Uma visita às obras do FelizMENTE Lar, em Gualtar, Braga, uma unidade para a terceira idade do grupo Centro Social Vale do Homem, sediado em Vila Verde, permitiu ao presidente da direção fazer um ponto da situação daquele que apelida como “o melhor lar do concelho de Braga”. Segundo Jorge Pereira, o edifício deverá abrir portas a 1 de Agosto, com capacidade para 50 pessoas e um conjunto de valências inovadoras na região.
“A obra está em três fases, uma totalmente pronta, outra em fase final e uma terceira mais atrasada, mas a empresa garante que vai respeitar os prazos”, começou por dizer Jorge Pereira justificando, depois, as caraterísticas únicas desta unidade: “está pensado para ter as novas tecnologias e as novas respostas para os seniores, como por exemplo, uma piscina ativa, parecida com as termas que depois iremos colocar à disposição de outras instituições a começar pelas de Gualtar”.
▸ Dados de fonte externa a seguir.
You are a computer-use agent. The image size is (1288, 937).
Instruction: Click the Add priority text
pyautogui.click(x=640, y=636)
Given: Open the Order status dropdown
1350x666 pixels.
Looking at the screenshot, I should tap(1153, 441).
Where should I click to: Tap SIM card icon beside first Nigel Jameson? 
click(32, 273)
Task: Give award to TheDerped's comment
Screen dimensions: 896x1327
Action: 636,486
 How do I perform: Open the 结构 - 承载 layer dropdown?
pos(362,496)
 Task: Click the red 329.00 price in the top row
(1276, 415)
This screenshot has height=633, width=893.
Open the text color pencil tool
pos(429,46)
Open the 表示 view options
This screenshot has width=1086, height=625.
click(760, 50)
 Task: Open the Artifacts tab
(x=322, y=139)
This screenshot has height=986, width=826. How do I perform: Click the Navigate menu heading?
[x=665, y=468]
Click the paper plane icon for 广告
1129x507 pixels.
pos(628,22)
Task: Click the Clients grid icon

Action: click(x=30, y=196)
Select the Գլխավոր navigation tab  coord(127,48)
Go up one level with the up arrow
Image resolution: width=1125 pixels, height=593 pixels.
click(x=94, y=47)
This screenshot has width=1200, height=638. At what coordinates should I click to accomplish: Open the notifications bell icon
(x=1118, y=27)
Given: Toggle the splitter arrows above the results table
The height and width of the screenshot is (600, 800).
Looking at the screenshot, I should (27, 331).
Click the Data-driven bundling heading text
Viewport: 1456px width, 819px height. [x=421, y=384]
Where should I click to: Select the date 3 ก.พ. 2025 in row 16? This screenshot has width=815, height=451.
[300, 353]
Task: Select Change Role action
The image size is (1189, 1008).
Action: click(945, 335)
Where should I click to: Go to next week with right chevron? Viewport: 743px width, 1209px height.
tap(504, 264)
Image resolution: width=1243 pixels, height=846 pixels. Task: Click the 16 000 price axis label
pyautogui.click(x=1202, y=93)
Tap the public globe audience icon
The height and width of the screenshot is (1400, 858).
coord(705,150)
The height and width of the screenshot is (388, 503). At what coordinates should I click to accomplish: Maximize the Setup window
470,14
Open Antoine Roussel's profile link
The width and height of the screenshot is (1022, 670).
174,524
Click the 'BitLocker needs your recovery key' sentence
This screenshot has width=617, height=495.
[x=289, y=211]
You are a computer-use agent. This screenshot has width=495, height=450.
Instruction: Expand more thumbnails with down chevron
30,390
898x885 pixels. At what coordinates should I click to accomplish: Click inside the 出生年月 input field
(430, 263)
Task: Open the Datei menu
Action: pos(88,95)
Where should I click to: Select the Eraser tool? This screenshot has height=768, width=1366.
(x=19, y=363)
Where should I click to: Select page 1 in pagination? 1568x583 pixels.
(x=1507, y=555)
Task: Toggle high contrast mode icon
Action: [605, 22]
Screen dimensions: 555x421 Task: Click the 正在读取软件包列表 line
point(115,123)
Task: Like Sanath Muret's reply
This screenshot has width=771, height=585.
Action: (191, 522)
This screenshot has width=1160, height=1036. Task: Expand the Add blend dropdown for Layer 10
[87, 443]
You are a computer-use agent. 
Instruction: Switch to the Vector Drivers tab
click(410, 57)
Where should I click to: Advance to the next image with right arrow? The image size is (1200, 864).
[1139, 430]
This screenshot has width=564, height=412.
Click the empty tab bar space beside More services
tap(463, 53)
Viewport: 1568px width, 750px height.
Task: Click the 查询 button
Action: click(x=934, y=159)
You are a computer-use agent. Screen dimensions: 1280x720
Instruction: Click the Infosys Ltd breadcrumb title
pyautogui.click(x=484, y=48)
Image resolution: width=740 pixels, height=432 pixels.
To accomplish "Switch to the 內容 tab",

Um centro de reabitação motora é outro dos ‘exclusivos’ do lar: “terá um ginásio, fisioterapia, spa, massagens, banho vichy e hidromassagem que trabalha também os sentidos, como o olfato, a luz, as cores, a audição”. Segundo Jorge Pereira, numa segunda fase, este centro irá também estar disponível para a comunidade, no excedente de horários.

O FelizMENTE lar terá uma sala multissensorial a pensar em pessoas com demência. “Com o aumento da qualidade de vida, haverá também mais pessoas com demências, nós queremos que os nossos utentes tenham a melhor qualidade de vida mesmo não tendo demências, sabendo que mais tarde ou mais cedo as possam vir a ter”.
Aumento do custo da obra
Totalmente financiado com crédito bancário, a obra irá ficar nos quatro milhões de euros, um aumento em relação à previsão inicial, justificado por Jorge Pereira, “com o aumento dos custos dos materiais, da mão de obra e sabemos que o custo do mobiliário, também, irá disparar”.

Em relação ao projeto inicial, uma parceria entre a Junta de Freguesia de Gualtar, a Câmara de Braga e o CSVH, foi acrescentado um parque de estacionamento e mais um piso depois de “um vizinho ter cedido um terreno junto ao edifício”. Esta obra foi submetida ao PRR num valor de 1,7 milhões de euros.